Перепишите без изменений строки данных, начиная со строки с «The width and» и заканчивая строкой с «pos(800,259)» включительно.

▶ [ИСХОДНЫЕ ДАННЫЕ]:
--------------------------------------------------
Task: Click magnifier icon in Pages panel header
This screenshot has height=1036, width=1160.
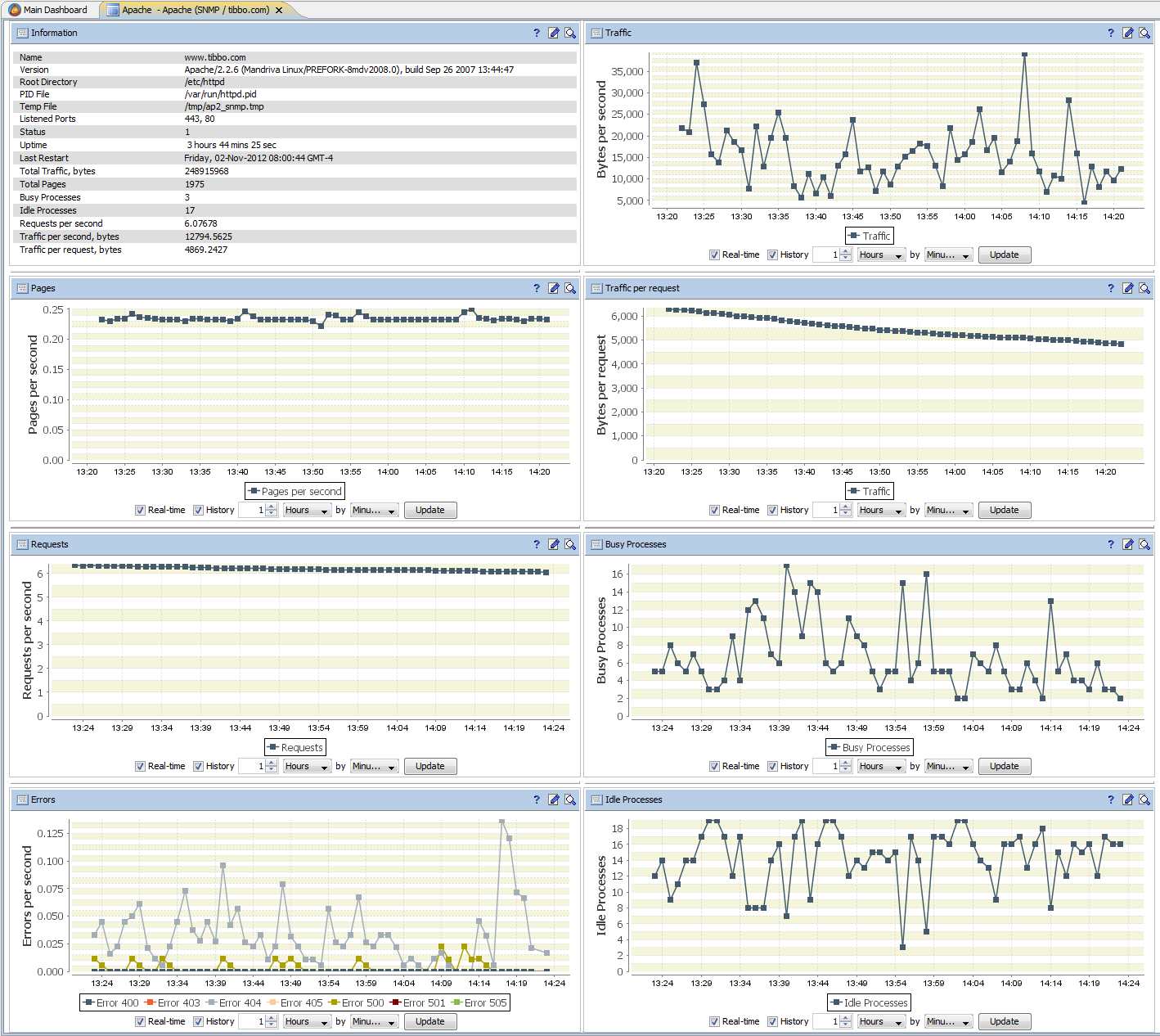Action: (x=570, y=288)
--------------------------------------------------
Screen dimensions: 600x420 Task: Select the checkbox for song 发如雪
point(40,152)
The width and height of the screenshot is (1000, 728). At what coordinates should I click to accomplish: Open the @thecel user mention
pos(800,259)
--------------------------------------------------
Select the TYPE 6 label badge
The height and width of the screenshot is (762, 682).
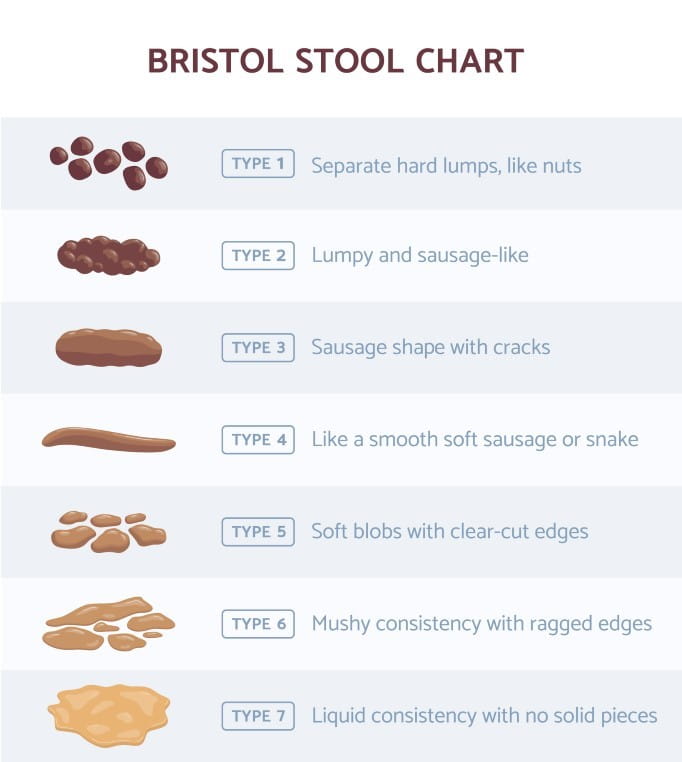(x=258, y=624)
--------------------------------------------------
▶ [РЕШЕНИЕ УПРАЖНЕНИЯ]:
The width and height of the screenshot is (1000, 728). At what coordinates should I click to accomplish: Open the @thecel user mention
pos(800,259)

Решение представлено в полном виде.